(Extracted data entries)
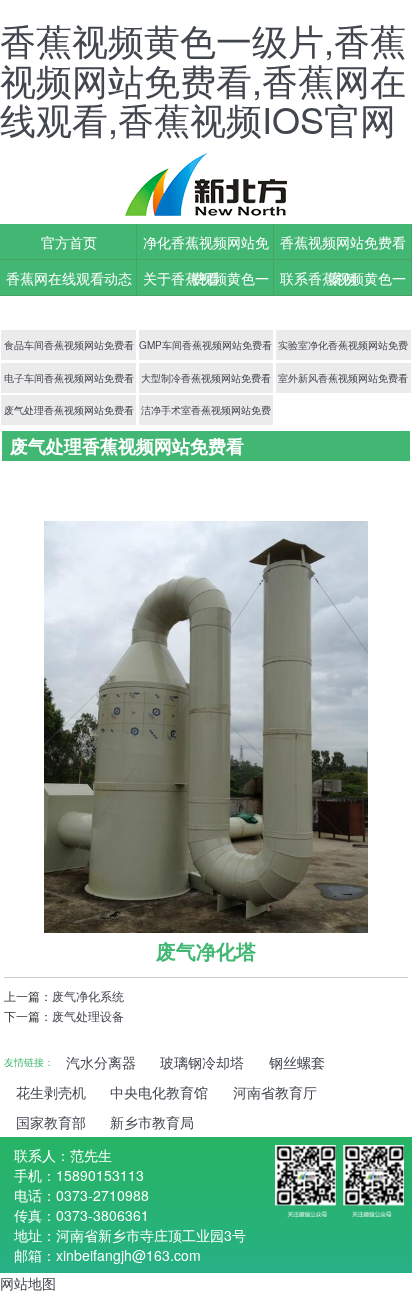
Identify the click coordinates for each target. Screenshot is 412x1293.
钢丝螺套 (297, 1062)
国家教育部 (51, 1122)
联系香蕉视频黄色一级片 (343, 282)
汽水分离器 (101, 1062)
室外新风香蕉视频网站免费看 (343, 378)
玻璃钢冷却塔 (202, 1062)
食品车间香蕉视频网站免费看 (69, 345)
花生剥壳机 (51, 1092)
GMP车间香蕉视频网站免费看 (205, 345)
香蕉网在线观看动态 (69, 278)
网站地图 (28, 1283)
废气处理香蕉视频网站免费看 (69, 410)
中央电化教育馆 (159, 1092)
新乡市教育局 (152, 1122)
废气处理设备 (88, 1015)
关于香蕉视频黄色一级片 (206, 282)
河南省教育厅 (275, 1092)
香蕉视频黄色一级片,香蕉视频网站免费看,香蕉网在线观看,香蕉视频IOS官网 (203, 79)
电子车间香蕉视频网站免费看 (69, 378)
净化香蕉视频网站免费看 (206, 246)
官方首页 (69, 242)
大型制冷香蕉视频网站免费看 (206, 378)
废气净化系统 (88, 995)
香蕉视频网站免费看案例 (343, 246)
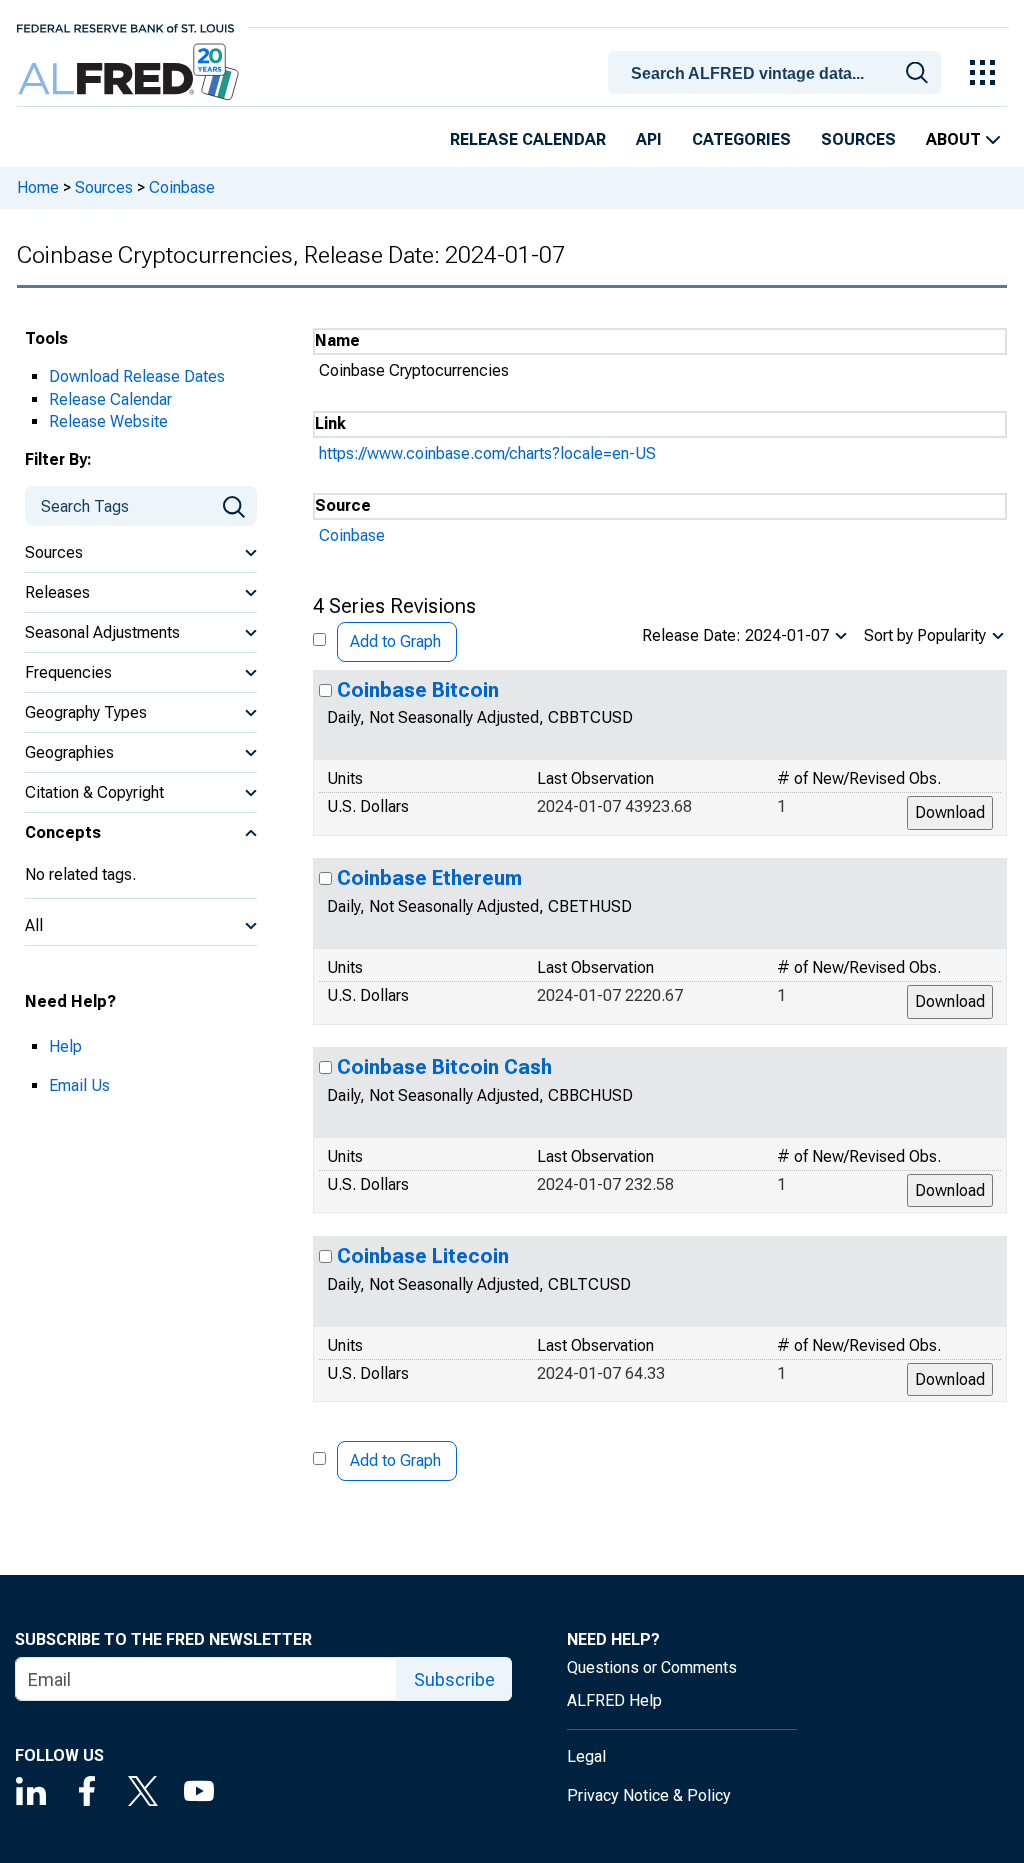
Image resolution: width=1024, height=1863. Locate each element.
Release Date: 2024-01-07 (735, 635)
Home (38, 187)
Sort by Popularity (925, 635)
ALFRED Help (614, 1700)
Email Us (79, 1085)
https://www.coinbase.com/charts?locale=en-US (487, 453)
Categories (741, 139)
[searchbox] (778, 74)
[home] (130, 72)
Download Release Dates (137, 376)
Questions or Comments (652, 1667)
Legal (586, 1756)
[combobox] (778, 71)
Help (65, 1046)
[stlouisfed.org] (125, 26)
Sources (858, 139)
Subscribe (454, 1679)
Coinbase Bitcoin (418, 690)
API (649, 139)
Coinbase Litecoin (423, 1256)
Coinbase (182, 187)
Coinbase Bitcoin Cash (444, 1067)
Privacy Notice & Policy (649, 1795)
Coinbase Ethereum (429, 878)
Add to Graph (395, 641)
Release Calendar (528, 139)
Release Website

PROMPT
Begin at the first line of the records and please reproduce every line exactly through the one containing "Subscribe (454, 1679)", leaving all pictures out.

TASK SOLUTION
Identify the click coordinates for each target. Screenshot is 412x1293.
钢丝螺套 (297, 1062)
国家教育部 (51, 1122)
联系香蕉视频黄色一级片 (343, 282)
汽水分离器 (101, 1062)
室外新风香蕉视频网站免费看 (343, 378)
玻璃钢冷却塔 (202, 1062)
食品车间香蕉视频网站免费看 (69, 345)
花生剥壳机 (51, 1092)
GMP车间香蕉视频网站免费看 (205, 345)
香蕉网在线观看动态 (69, 278)
网站地图 (28, 1283)
废气处理香蕉视频网站免费看 (69, 410)
中央电化教育馆 (159, 1092)
新乡市教育局 (152, 1122)
废气处理设备 (88, 1015)
关于香蕉视频黄色一级片 (206, 282)
河南省教育厅 (275, 1092)
香蕉视频黄色一级片,香蕉视频网站免费看,香蕉网在线观看,香蕉视频IOS官网 (203, 79)
电子车间香蕉视频网站免费看 (69, 378)
净化香蕉视频网站免费看 (206, 246)
官方首页 (69, 242)
大型制冷香蕉视频网站免费看 (206, 378)
废气净化系统 (88, 995)
香蕉视频网站免费看案例 (343, 246)
Image resolution: width=1024, height=1863. Locate each element.
Release Date: 2024-01-07 (735, 635)
Home (38, 187)
Sort by Popularity (925, 635)
ALFRED Help (614, 1700)
Email Us (79, 1085)
https://www.coinbase.com/charts?locale=en-US (487, 453)
Categories (741, 139)
[searchbox] (778, 74)
[home] (130, 72)
Download Release Dates (137, 376)
Questions or Comments (652, 1667)
Legal (586, 1756)
[combobox] (778, 71)
Help (65, 1046)
[stlouisfed.org] (125, 26)
Sources (858, 139)
Subscribe (454, 1679)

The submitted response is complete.